No se le puede exigir a la empresa que conceda el teletrabajo todos los días para conciliar. Así lo ha decidido una sentencia del Juzgado de lo Social número 31 de Madrid, que argumenta que si hay negociación entre las partes, aunque haya sido muy breve, no se produce vulneración de derechos fundamentales. Además, considera que la necesidad de conciliar es menor cuando no hay hijos a cargo.

En el caso enjuiciado, una auxiliar de administrativo teletrabajaba durante los meses más duros de la pandemia, con un día presencial a la semana. En junio del año pasado, la empresa y los trabajadores llegaron a un acuerdo por el que se estableció la posibilidad de realizar trabajo en remoto dos días a la semana y tres presenciales, pero con la posibilidad de teletrabajar más de dos si el empleado justificaba “una necesidad real y objetiva”. Para ello debía ser “autorizado expresamente por el director en coordinación con el departamento de personas».

En septiembre, la demandante solicitó una adaptación para realizar trabajo a distancia durante toda la jornada laboral, pero la empresa, radicada en Madrid, le denegó su petición. Tras interponer la demanda que ha dado lugar a esta sentencia, la compañía le ofreció la posibilidad de disfrutar de tres semanas de teletrabajo y una presencial, pero ella lo rechazó.

En el procedimiento, la empleada alegó que su pareja presta actualmente servicios como comandante en el aeropuerto de las Palmas de Gran Canaria y que ella está empadronada allí desde el pasado junio. También argumentó que otros compañeros tenían reconocido el teletrabajo total.

 

Negociación de buena fe

 

Ahora la sentencia que ha rechazado su petición argumenta que el derecho de las personas trabajadoras a solicitar las adaptaciones en la jornada laboral, incluida la prestación del trabajo a distancia, “no quiere decir que se delegue sin límites en el trabajador la configuración de la jornada, sino que el empresario deberá aceptar una negociación de buena fe”.

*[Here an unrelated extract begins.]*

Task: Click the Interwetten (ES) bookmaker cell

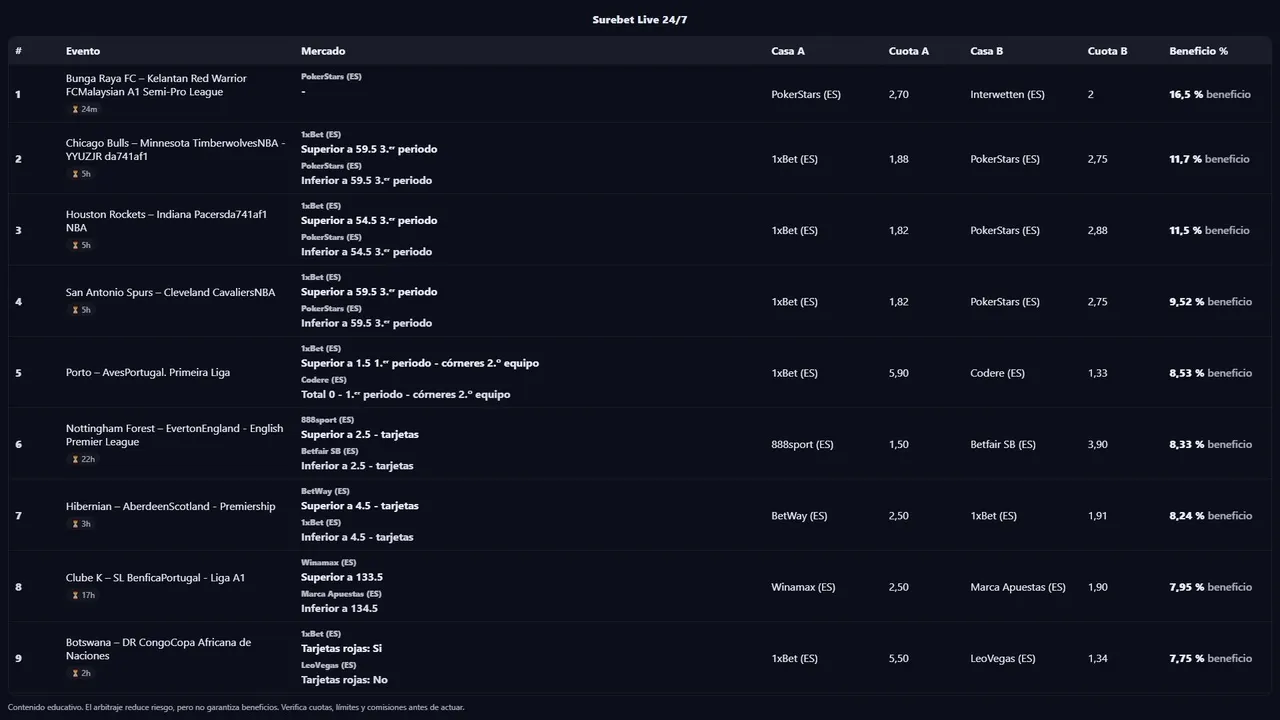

Así pues, en defecto de aceptación por parte de la trabajadora de la propuesta empresarial de disfrutar de tres semanas de teletrabajo y una presencial, que le volvió a ofrecer en el acto del juicio, el juzgado razona que no se ha producido vulneración de sus derechos. “Cuestión distinta es que ella no esté conforme con la oferta”, subraya.

Por tanto, la falta de acuerdo entre las partes, aunque la negociación haya sido muy breve, “no implica en modo alguno vulneración de derechos fundamentales”. No obstante, la sentencia explica que cuando la empresa no contesta a la petición de la persona trabajadora y no existe ninguna negociación entre las partes, “algunos tribunales han reconocido la existencia de una posible vulneración de derechos fundamentales”.

 

Hijos a cargo

 

En el caso enjuiciado, además, la sentencia subraya que la trabajadora no ha acreditado “en qué medida perjudica su vida familiar el hecho de trabajar presencialmente en Madrid algunos días a la semana, teniendo en cuenta que no tiene hijos a su cargo, por lo que las cargas familiares son inferiores”.

Además, el hecho de que su pareja sea piloto “permite una mayor conciliación de la vida familiar, por cuanto la norma colectiva aplicable reconoce a estos trabajadores una jornada especial, con amplio régimen de disponibilidad, permisos, descansos y vacaciones, así como derecho a disponer de billetes de avión y desplazamientos con cierta facilidad”.

En lo que respecta a la posible discriminación con otros trabajadores que tienen teletrabajo al 100%, el juzgado responde que no existe “una situación de igualdad” respecto a la demandante “por cuanto el acuerdo de teletrabajo es anterior al acuerdo colectivo”. Además, unos de los empleados a los que se refiere “realiza funciones de comercial, que exigen la visita y la cercanía al cliente, por lo que el teletrabajo está justificado en ese caso”.

Y respecto a otra empleada del departamento de Marketing, que también tiene reconocido desde el año 2016 el derecho al teletrabajo, la sentencia dice que “su marido reside en Alemania y tiene dos hijos a su cargo, teniendo, además, un buen resultado en ventas”, por lo que “tampoco existe una situación de igualdad”. Y es que, la empresa acreditó en el procedimiento que durante el periodo de teletrabajo la productividad de la actora era inferior a la del tiempo de trabajo presencial.

Por todos estos motivos, el juzgado ha absuelto a la empresa demandada y ha desestimado los pedimentos de la trabajadora.